» Ejercicio corto 1:
Según el texto sobre el caso Azúa, ¿entre qué años se sitúa el caso del que se da testimonio?
» Ejercicio corto 2:
Pasa al inglés esta oración del texto sobre el caso Azúa: "Allí el protagonismo fue para las artes; aquí, para las letras."
» Ejercicio corto 3:
Retoma el texto sobre el caso Azúa y escribe lo que seguiría después de su última oración.

» Fragmento de página:
■ ■ ■ ■ ■

26.10.13

El caso Azúa

Autobiografía de papel se publica después de Autobiografía sin vida, dos libros complementarios donde Félix de Azúa demuestra que se puede escribir sobre la propia vida sin que ésta apenas intervenga, dando prioridad a las ideas. Allí el protagonismo fue para las artes; aquí, para las letras. 
Se aclara, además, que se trata de dar testimonio de una experiencia común a una generación. Estamos, en consecuencia, ante un “caso” (“mi caso”). “No es el discurso de un yo, sino el de un caso”. Con límite de fechas: entre 1960 y 1980.
Por medio, un cambio. El del concepto de cultura. Entre un “mundo literario tan desaparecido como la Atlántida”, que él conoció (tal los nacidos antes de los setenta) y la aparición de lo que denomina “democracia total”, el igualitario “todo vale” posmoderno. El fin del canon y la jerarquía que fijaban, por decantación, las élites y las oligarquías, en vigor durante siglos, a favor de que cualquiera es escritor o artista y cuanto haga, bueno. De ahí a lo mercantil, a la obra de arte considerada como producto de la industria cultural, hay un paso. O ni eso.
En orden de intervención, el libro aborda la poesía, la novela, el ensayo y el periodismo, los géneros que ha venido practicando Azúa, los mismos que ha ido, sucesivamente, abandonando. A cada uno le dedica dos capítulos (a la poesía, tres). En el primero reflexiona (ensaya) sobre lo general y en el segundo aterriza en lo particular.
A la poesía dedica páginas lúcidas y melancólicas. Tras reconocer su tradicional “estatuto superior”, su “origen sagrado”, la consideración romántica de “arte supremo”, explica el derrumbe de la “gran fortaleza de la literatura” apoyándose en la obra de un grupo de poetas y pensadores que le sirve para ejemplificar esa metamorfosis con trazas de caída.

■ ■ ■ ■ ■

» Extracto de datos:
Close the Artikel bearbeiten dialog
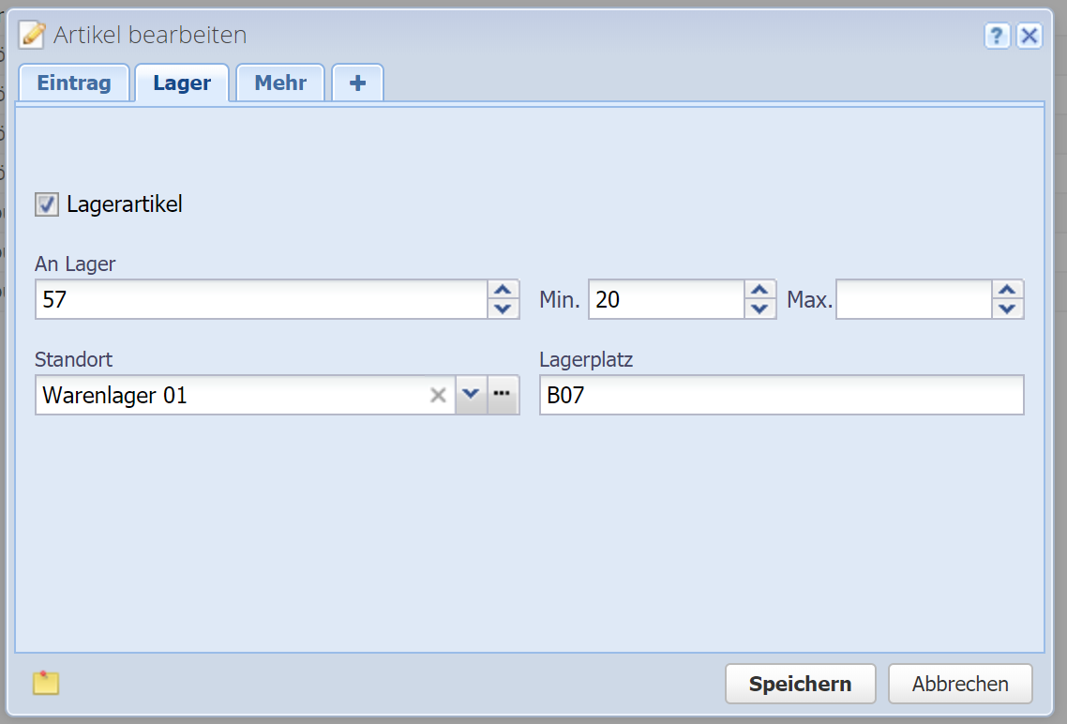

■ ■ ■ ■ ■

» Respuesta 1:
Entre 1960 y 1980.

» Respuesta 2:
There the leading role went to the arts; here, to letters.

» Respuesta 3:
En lo personal, cuenta cómo “un puñado de ilustrados en un país salvaje”, esto es, los Novísimos, efectuaron el cambio interior (habitado por el “cainismo”: o católico o judío) hacia un tipo de poesía no castiza, de “religión lingüística”, con “protagonismo del significante”, “lenguaje de lo incomunicable”, rupturista hasta cierto punto, pues él y sus amigos pertenecen a la última generación que tuvo maestros, “que enlazó respetuosamente con el pasado”. Los del “descubrimiento inconsciente de la posmodernidad” y la cultura de masas.
Cuando comprendió que sus poemas no estaban a la altura de la alta misión de la poesía, convertida en mercancía o letras de canciones, abandonó su práctica (“fracasé como poeta”) y se pasó a la novela.
Un novelista es “un poeta que quiere ser leído por las masas o por lo menos por un gran número de ciudadanos”. Cuestión de estadísticas. Quien publica novelas “acepta de buen grado la mercantilización”. Después de analizar la historia y situación de ésta en la época contemporánea, llega a conclusiones como que su triunfo es reciente y su valoración académica baja. Aterriza en el contexto español y vuelve sobre garbanceros (”línea castiza”) y cosmopolitas (él y los suyos: Marías, Vila-Matas, etc.), con parada y fonda en Benet (maestro indiscutible), Ferlosio y Mendoza, amén de constatar, entre otras cosas, que la “liberación del cainismo” fue posible gracias a los hispanoamericanos.
En ese camino de la “decepción”, el paso siguiente fue el del ensayo. “Muerta la religión, queda el ensayo”, escribe. “Somos los primitivos de nuestra era” y “aún estamos ensayando cómo se sobrevive en una sociedad sin dios y sin ayuda externa”. El arte –su historia, su crítica- ha sido en sus “tentativas” lo más relevante y sobre ello vuelve, más perspicaz que nunca, a fin de desenmascarar esa impostura.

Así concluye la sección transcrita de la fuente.